Public sector unions moved rapidly this year to teach Wisconsin Gov. Scott Walker a lesson for his “attack” on collective bargaining. Massive protests gained national attention for weeks. Out-of-state notables like AFL-CIO president Rich Trumka and filmmaker Michael Moore grandstanded.
Teachers called in sick, abusing policies without being held accountable. State employees, organized by AFSCME and the American Federation of Teachers, were also activated to create a maximum amount of noise.
One AFT-Wisconsin leader, Department of Workforce Development employee William Franks, has been particularly vocal in his advocacy for a public employee strike. From The Progressive:
“You’ve got to make hay when sun shines, and we soon will be paying the price for not making hay. We blinked,” says Bill Franks, a senior steward for AFT-Wisconsin. “It was a lost opportunity. We had to shut this motherfucker down.” (AFT-Wisconsin was formerly the American Federation of Teachers of Wisconsin, but it has broadened its membership to include other professionals).
Franks believes that when organized labor had 100,000 people marching in the streets, it should have called for some direct action and possibly a general strike. “You can’t put 100,000 people in jail,” he says. “When you have those numbers, the math is all of a sudden on your side.”

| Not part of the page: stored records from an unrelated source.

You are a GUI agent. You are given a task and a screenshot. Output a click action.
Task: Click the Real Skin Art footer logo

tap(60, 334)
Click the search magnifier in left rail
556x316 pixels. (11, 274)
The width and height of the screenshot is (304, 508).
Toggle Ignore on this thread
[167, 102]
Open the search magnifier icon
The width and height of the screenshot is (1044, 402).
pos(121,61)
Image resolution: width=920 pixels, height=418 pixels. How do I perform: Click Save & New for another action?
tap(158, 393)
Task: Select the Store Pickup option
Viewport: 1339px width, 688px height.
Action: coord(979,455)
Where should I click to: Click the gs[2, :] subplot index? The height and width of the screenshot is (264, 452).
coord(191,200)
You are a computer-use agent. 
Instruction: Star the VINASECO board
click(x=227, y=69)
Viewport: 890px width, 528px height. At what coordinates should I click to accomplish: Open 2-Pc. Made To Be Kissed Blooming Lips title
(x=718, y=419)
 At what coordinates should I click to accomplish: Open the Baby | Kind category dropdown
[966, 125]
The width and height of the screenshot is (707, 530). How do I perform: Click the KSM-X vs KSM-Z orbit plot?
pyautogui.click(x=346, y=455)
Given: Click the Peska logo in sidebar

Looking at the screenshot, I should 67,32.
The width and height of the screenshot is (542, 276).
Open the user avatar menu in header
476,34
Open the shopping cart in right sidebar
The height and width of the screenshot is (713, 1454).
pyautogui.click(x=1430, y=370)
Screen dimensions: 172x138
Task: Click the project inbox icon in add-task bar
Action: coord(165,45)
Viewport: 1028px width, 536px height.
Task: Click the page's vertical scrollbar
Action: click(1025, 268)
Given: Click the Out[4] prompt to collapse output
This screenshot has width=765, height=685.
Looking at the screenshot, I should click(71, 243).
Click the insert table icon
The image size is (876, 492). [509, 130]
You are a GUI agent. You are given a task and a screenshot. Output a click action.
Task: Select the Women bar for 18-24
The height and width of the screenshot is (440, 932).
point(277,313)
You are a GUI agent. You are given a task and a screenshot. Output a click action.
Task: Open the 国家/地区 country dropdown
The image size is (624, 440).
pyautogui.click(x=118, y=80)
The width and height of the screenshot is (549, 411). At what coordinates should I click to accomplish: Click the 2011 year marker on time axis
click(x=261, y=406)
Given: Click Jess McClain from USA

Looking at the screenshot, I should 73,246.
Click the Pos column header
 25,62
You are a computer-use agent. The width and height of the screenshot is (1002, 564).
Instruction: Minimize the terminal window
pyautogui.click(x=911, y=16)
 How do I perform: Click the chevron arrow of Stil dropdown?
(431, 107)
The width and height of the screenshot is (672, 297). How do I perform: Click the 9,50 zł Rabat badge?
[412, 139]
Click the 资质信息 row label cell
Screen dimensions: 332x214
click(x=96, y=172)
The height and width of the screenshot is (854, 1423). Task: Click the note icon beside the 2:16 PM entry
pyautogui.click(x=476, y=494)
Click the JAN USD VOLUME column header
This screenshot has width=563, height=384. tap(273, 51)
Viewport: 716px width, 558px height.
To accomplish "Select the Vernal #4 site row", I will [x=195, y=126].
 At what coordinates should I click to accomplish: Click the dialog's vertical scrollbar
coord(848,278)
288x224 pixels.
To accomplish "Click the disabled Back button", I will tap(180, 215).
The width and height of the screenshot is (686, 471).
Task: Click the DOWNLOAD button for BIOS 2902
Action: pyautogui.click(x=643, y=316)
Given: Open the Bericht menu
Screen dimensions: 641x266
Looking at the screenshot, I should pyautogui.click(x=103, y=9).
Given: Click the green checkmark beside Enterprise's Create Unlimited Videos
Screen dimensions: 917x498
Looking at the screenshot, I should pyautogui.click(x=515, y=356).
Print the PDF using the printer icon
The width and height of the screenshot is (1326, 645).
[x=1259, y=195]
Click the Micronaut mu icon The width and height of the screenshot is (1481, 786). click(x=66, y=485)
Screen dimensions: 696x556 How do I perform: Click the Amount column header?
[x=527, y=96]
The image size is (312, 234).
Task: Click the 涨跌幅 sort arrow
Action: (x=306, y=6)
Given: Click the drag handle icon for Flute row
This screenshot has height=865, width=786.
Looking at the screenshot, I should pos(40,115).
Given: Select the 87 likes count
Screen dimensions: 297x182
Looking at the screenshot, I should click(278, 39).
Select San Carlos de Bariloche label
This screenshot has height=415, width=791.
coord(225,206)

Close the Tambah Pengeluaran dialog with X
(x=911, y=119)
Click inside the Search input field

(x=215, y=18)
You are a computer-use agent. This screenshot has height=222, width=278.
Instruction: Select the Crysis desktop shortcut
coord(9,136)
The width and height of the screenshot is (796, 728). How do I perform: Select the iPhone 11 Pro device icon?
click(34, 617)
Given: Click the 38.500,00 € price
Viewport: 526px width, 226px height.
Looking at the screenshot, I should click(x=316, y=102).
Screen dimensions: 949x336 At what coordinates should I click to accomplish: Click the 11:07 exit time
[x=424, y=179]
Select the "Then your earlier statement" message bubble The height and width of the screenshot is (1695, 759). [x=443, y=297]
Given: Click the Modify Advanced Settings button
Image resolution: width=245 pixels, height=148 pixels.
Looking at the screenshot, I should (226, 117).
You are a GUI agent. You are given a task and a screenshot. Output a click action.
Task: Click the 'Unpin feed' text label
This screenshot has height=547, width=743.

Given Franks’ clarity on the issue – and the fact that his union has his taxpayer-funded email address on its website (where he is a steward) – Education Action Group submitted an Open Records request for Franks’ communications involving the words “strike, Maddow, Madison, Walker” and “AFT.”
All the communications can be found here.
One in particular jumped out at us.
The legal counsel for Franks’ department forwarded our email request to Franks. The attorney asked Franks to forward him all emails related to our request – in essence asking the accused to provide evidence for the prosecution. This action undermines the intent of the Open Records law. Does anyone honestly expect state employees to voluntarily turn over their embarrassing or questionable emails?
Bernstein also wrote to Franks, “…If you have personal email that contains those specified words in the request, please send copies of those to me, so we can discuss this further.”